Wall Street is cautiously intrigued. Analysts see this as a binary catalyst: if Phase III data beat Keytruda, the drug could generate billions in peak annual sales across indications. But if the data come back as merely "non-inferior" (translation: about the same as Keytruda), uptake would be limited and Pfizer's premium investment in the asset starts looking questionable.
Pfizer isn't alone in this race. The PD-1/VEGF bispecific space has turned into one of the hottest arenas in oncology, largely because of one drug: ivonescimab.
Developed by China's Akeso and licensed globally to Summit Therapeutics, ivonescimab became the first approved PD-1/VEGF bispecific in China. Its landmark HARMONi-2 trial showed it cut the risk of disease progression by roughly 49% compared to Keytruda alone in PD-L1-positive NSCLC. That result sent shockwaves through the industry and validated the entire drug class.
Now the floodgates are open. BioNTech is pushing BNT327 (a PD-L1/VEGF bispecific from Biotheus). Merck obtained an exclusive global license to develop, manufacture, and commercialize LM-299 from LaNova Medicines. Innovent, Junshi, ABL Bio, and RemeGen all have their own versions in various stages of development.
Pfizer's advantage is scale. Few companies can simultaneously run 1,410-patient lung cancer trials, 800-patient colorectal trials, and still have bandwidth for exploratory studies in five other tumor types. The Seagen infrastructure in Bothell, Washington, and Pfizer's La Jolla research hub give the company deep biologics engineering capabilities that most competitors can't match.
But scale doesn't guarantee better data. Ivonescimab has a head start, and its results set a high bar.
The next 18 months will determine whether PF-08634404 becomes Pfizer's next franchise or an expensive lesson in competitive oncology.
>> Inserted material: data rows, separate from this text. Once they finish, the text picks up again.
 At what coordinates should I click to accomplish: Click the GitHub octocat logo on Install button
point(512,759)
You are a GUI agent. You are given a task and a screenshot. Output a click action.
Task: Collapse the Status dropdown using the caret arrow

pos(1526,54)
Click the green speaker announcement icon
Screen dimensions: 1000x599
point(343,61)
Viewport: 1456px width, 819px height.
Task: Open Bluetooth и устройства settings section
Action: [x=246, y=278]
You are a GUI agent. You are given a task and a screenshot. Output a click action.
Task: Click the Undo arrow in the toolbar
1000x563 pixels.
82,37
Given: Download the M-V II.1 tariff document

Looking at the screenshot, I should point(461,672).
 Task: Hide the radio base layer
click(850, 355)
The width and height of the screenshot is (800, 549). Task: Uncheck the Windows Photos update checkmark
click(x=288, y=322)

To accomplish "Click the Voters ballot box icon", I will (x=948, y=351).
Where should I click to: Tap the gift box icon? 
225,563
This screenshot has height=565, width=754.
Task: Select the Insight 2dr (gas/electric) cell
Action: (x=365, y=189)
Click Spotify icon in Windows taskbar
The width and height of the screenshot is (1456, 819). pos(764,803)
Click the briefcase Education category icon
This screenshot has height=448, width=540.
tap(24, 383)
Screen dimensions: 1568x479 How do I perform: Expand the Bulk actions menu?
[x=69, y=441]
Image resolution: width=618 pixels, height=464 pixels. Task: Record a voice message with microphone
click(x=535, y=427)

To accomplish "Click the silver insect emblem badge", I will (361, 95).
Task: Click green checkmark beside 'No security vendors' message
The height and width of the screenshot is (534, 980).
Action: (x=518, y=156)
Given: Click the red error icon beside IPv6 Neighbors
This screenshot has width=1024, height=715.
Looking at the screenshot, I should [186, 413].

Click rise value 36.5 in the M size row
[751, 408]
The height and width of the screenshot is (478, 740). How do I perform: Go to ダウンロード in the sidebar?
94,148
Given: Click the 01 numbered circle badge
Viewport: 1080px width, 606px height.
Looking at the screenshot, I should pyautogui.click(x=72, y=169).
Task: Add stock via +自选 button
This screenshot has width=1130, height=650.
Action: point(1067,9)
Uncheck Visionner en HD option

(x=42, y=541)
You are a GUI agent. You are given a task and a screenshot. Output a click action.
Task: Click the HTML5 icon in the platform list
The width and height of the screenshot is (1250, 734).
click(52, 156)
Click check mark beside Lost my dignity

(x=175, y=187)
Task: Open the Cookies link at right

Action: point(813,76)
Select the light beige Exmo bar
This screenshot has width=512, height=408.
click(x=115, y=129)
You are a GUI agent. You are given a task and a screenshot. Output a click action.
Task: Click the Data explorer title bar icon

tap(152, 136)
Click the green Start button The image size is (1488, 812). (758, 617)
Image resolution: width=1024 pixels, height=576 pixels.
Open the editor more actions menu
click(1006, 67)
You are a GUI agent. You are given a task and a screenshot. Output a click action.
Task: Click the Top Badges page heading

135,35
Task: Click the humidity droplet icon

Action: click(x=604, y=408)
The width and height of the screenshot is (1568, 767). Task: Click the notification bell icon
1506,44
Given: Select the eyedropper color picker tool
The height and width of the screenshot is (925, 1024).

The squamous NSCLC readout will be the first real test. If those results look strong, expect Pfizer's stock to react and the oncology world to take serious notice.
For patients, the stakes are simpler and more profound. Lung cancer remains the leading cause of cancer death worldwide. Colorectal cancer isn't far behind. If a single molecule can outperform the current best treatments while simplifying care (one infusion instead of two), that's not just a commercial win for Pfizer. It's a genuine step forward.
The science is elegant. The early data are encouraging. The competition is fierce. And roughly $1.25 billion says Pfizer believes this is the real deal. Now we wait for the data to prove them right, or wrong.